Ce point de vue fait le pari que la Chine, au fond, ne serait pas hostile aux sanctions contre la RPD de Corée - certains auteurs, comme Samuel Ramani, émettant l'hypothèse que les sanctions offrent un levier à Pékin pour "rétablir son hégémonie" sur la Corée du Nord. 

La fin de la coopération sino-américaine sur la question coréenne est enfin d'autant moins probable que la Chine protestait déjà, en 2014, contre les sanctions unilatérales américaines frappant des sociétés chinoises commerçant avec la Corée du Nord. Mais elle n'a alors pas abandonné le levier des sanctions, inscrivant de fait ses pas dans ceux de la diplomatie américaine.

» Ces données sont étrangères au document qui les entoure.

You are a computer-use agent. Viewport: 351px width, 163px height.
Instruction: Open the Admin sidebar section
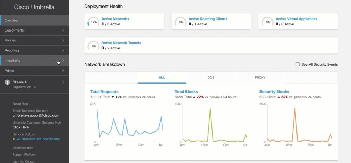tap(35, 71)
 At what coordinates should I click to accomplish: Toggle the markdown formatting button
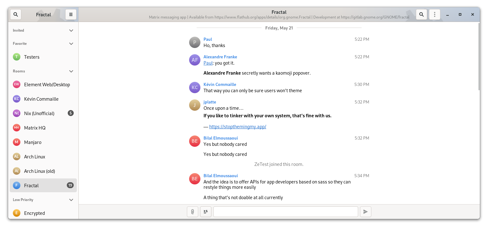(x=206, y=212)
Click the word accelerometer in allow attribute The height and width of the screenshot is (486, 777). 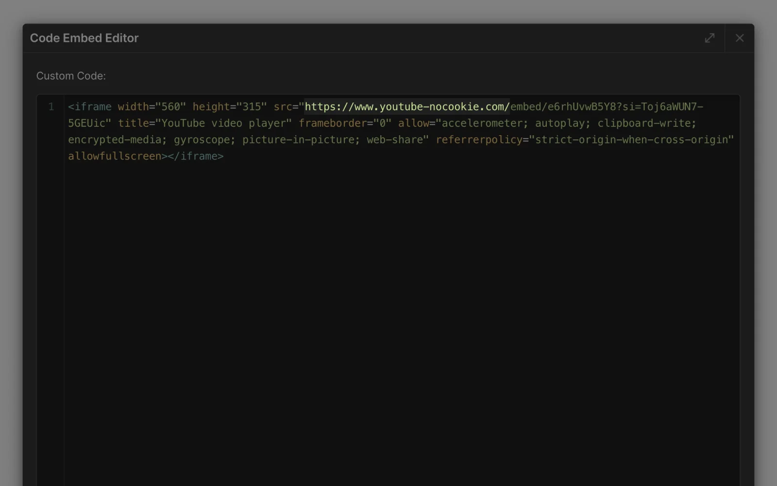482,123
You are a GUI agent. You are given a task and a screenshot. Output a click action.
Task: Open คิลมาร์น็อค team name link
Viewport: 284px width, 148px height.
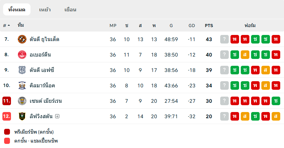pyautogui.click(x=43, y=85)
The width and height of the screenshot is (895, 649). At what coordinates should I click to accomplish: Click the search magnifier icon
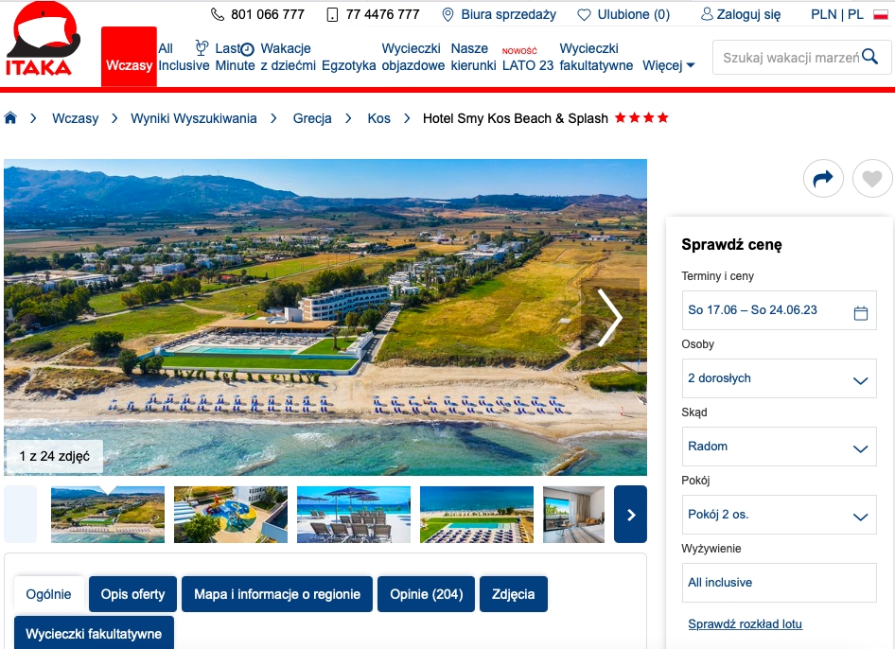[869, 57]
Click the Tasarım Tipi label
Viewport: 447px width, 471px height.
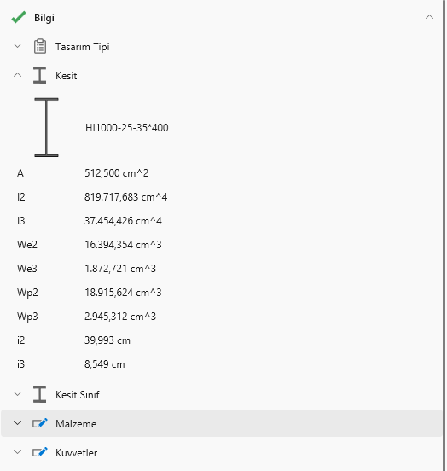pos(82,47)
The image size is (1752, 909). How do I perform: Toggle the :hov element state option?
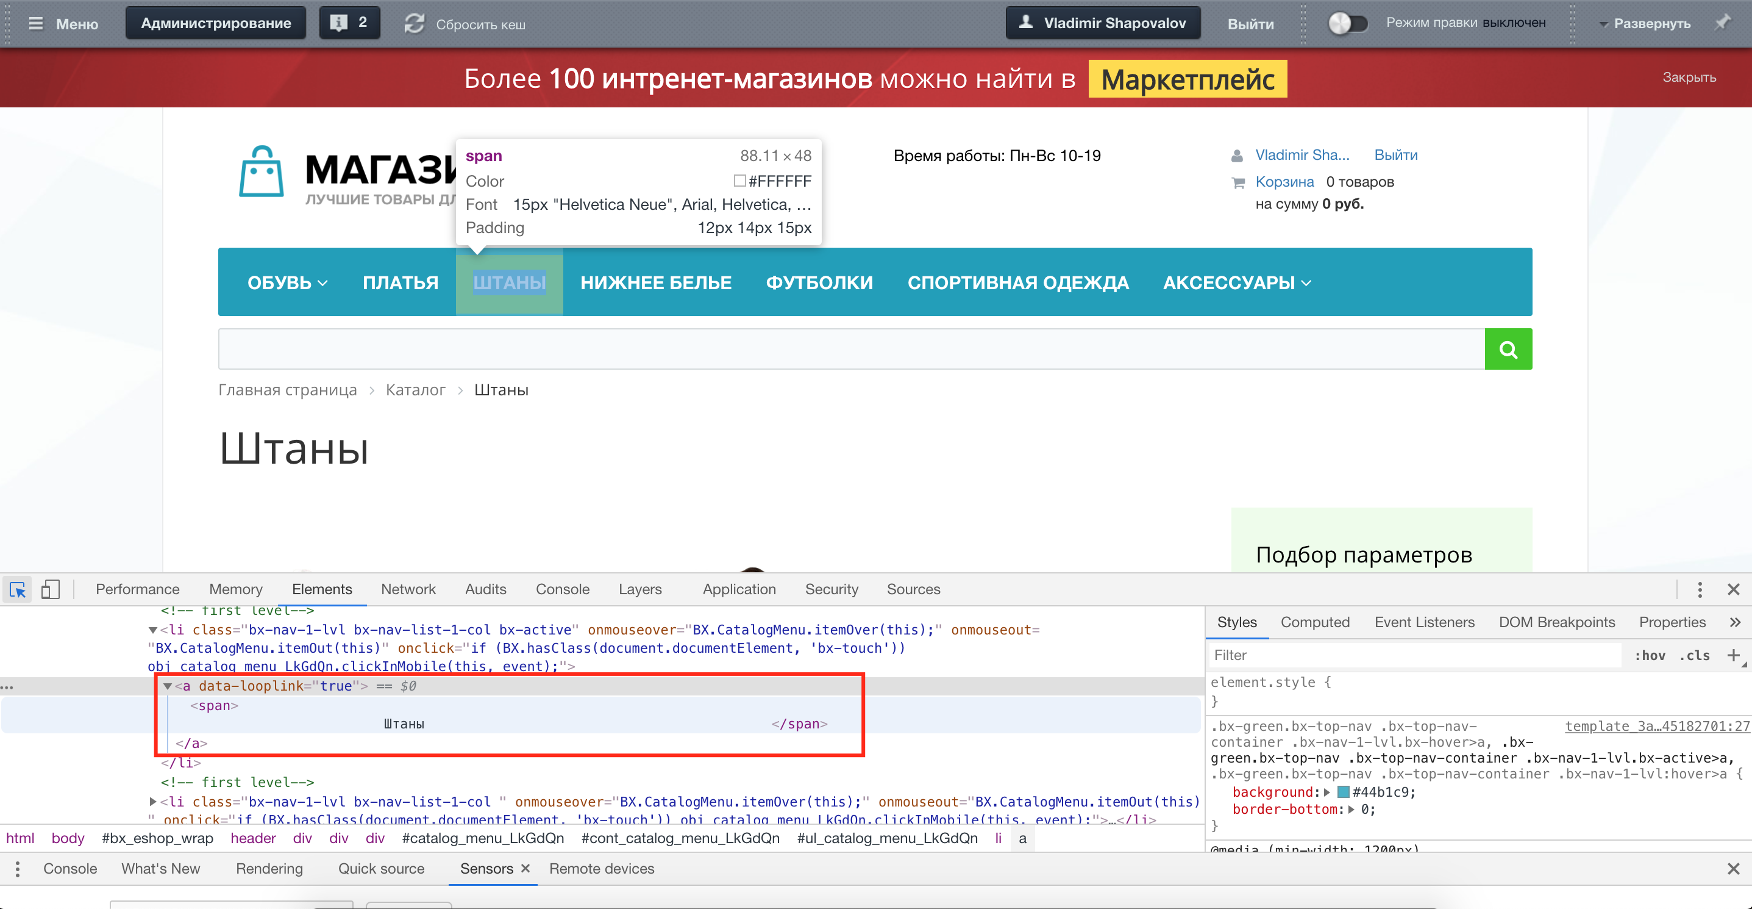[x=1649, y=655]
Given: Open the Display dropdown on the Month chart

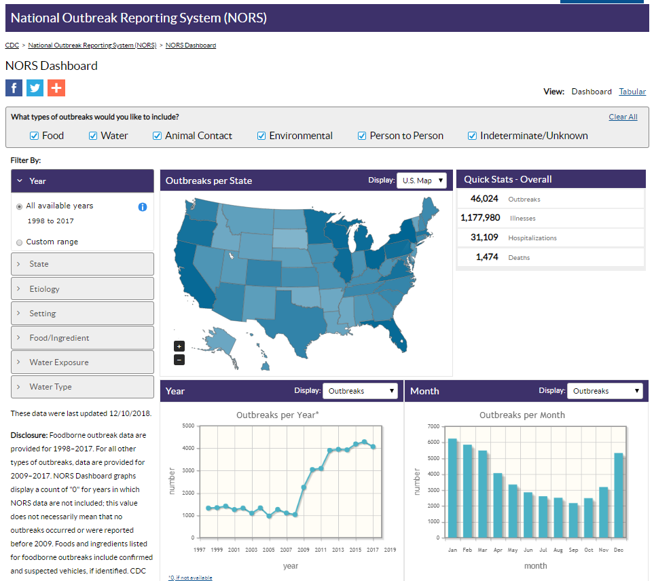Looking at the screenshot, I should [604, 390].
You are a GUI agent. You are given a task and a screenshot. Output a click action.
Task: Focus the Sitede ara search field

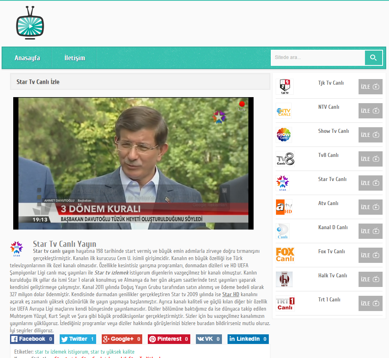(x=318, y=58)
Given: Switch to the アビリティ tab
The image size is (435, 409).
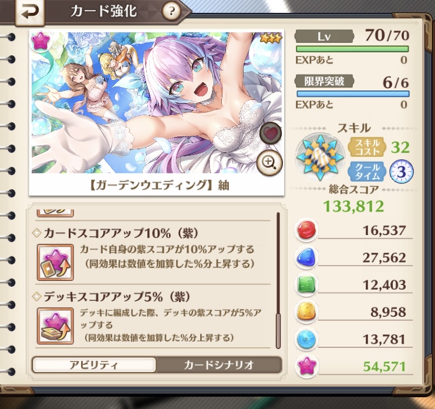Looking at the screenshot, I should point(94,365).
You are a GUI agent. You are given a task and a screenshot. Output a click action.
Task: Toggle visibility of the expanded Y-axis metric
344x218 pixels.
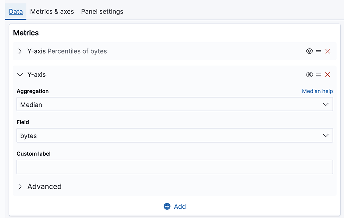[309, 75]
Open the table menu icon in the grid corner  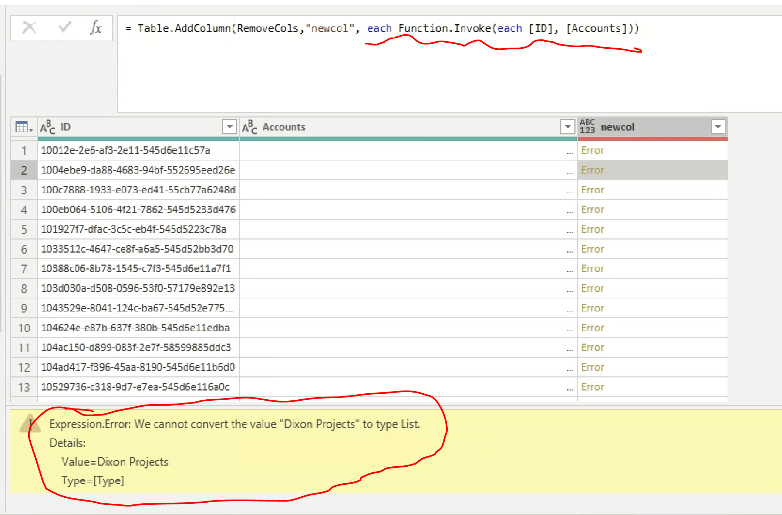coord(22,127)
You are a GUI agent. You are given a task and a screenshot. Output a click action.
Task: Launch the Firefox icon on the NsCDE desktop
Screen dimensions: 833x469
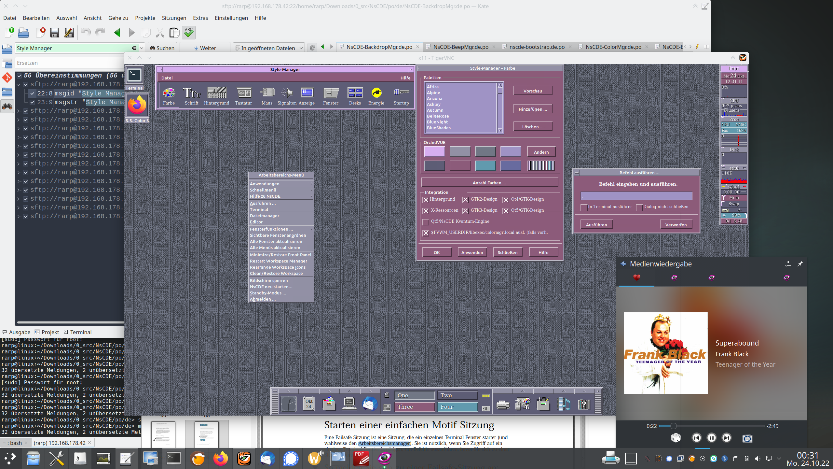click(137, 105)
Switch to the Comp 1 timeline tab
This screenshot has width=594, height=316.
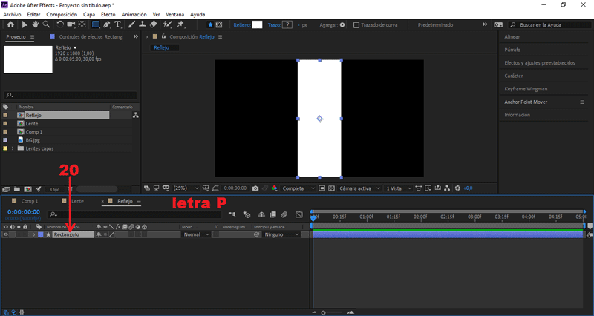(x=29, y=201)
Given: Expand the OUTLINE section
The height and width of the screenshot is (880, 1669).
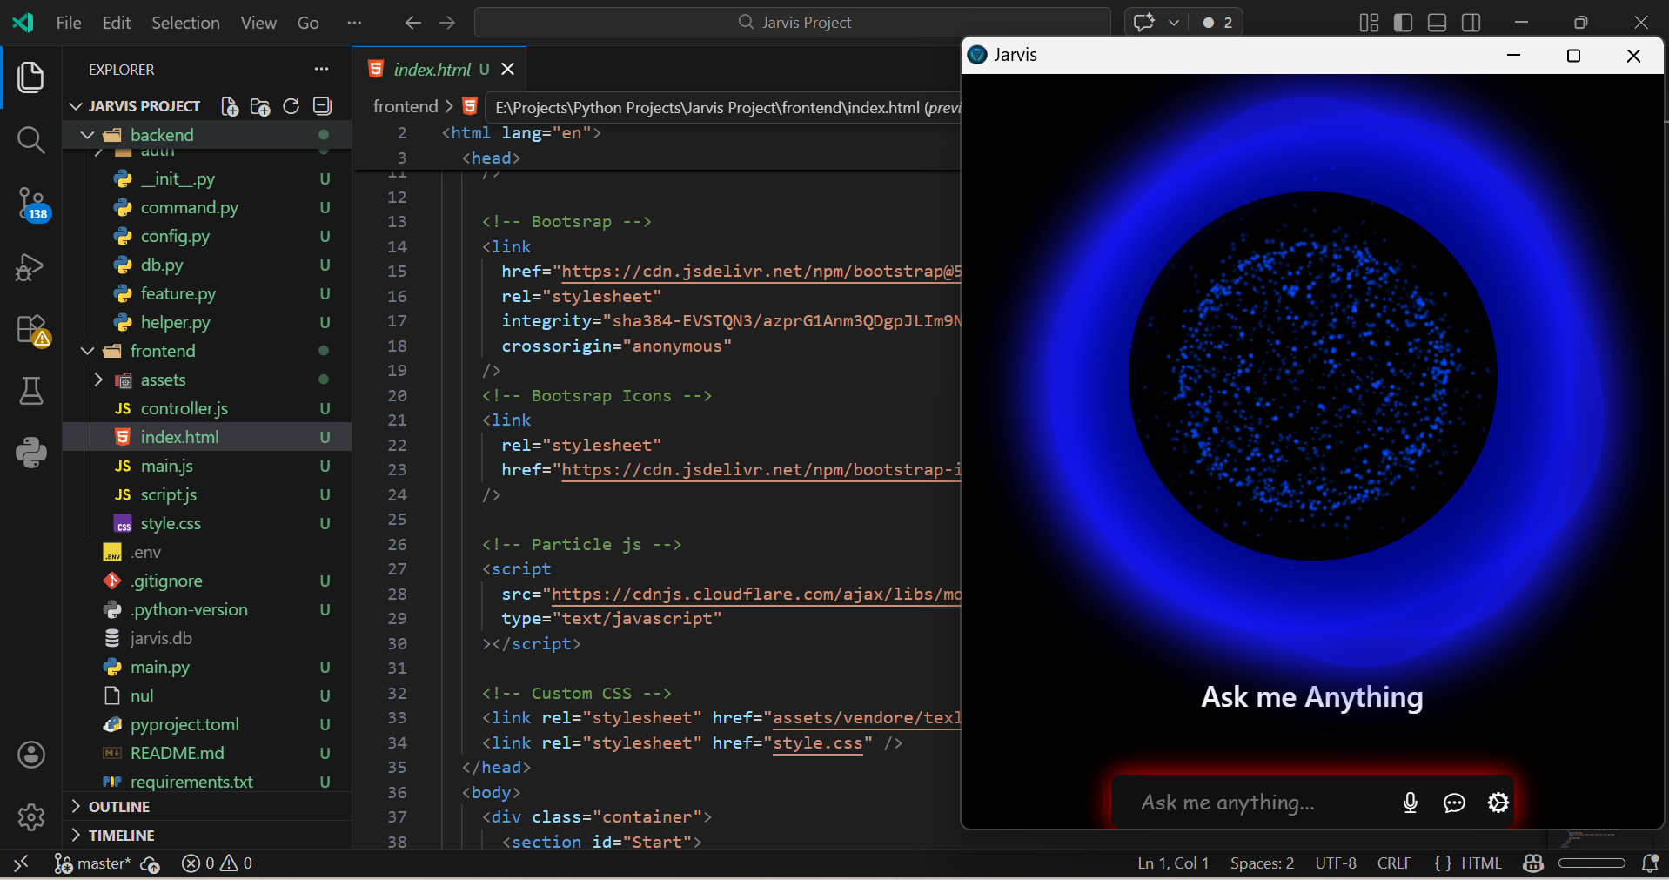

Si l'administration Trump pratique volontiers une diplomatie tendant à aller jusqu'au point de rupture avec Pékin,  elle sait que ses dernières initiatives ne lui font pas courir un très grand danger, mais qu'elles pourraient relever davantage d'un "grand marchandage" entre Pékin et Washington (comme l'imagine James Dobbin) : le suivisme chinois dans l'adoption des sanctions internationales contre Pyongyang, et l'absence de contre-mesures aux initiatives unilatérales des Etats-Unis, a fait perdre beaucoup de leur crédibilité aux critiques chinoises émises ce 24 février. Pour redevenir un acteur majeur sur le dossier nord-coréen, où les autorités sud-coréennes sont revenues en force à l'occasion des Jeux de Pyeongchang, la Chine ne devra pas de contenter de protestations verbales face à l'unilatéralisme américain, ou de déclarations de principe quant à la nécessité d'un dialogue direct entre Pyongyang et Washington - dont Séoul avait déjà dit quelques jours plus tôt, à l'issue de discussions intercoréennes lors de la clôture des Jeux olympiques, que la RPDC y était disposée.